Of course, no one is perfect. My books are 120,000 words long - I defy anyone to spot every error in a manuscript of that length. There are those that will airily proclaim on Facebook that the standard of proof-reading/proof-readers today is disgraceful; that authors 'who can't be bothered to proof-read deserve to burn in hell', and regard being a grammar Nazi as a public service. Dig a little deeper and you'll see that none of these keyboard warriors are themselves writers; as with all professions, we have to accept that there will always be those willing to stand on the sidelines and criticise us as we perform a job that they can't do.
Final thought: Ultimately, this is your story and it will be your name on the cover. Differences of opinion can and do occur with your editor. Don't be afraid; you are both professionals. I have taken to writing a short commentary alongside my editorial letter. In it I detail how I have implemented each suggestion, and justified why I may not have - sometimes I have a compromise. For example my editor may suggest that a section can be cut to improve pace. I have valid reasons that I feel it should stay, but have trimmed it down to make it more punchy.
Good luck! As always, feel free to comment here or on social media. Best wishes, Paul.

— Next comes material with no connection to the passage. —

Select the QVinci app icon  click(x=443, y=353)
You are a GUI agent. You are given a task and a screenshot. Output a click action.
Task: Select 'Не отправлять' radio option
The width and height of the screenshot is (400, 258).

*Style Guides! These are an invaluable resource, but will also drive you mad! Many publishers have an in-house style guide that outlines their own preferences regarding spelling (s or z for example), capitalisation, punctuation, hyphenation, apostrophes etc. Be warned - it might not be exactly the same as what you were taught at school! It is the role of a proofreader/line editor to tweak your manuscript so it follows these guidelines, but I requested a copy of the HarperCollins guide, saving everyone time (and it has improved my spelling, punctuation and grammar no end!).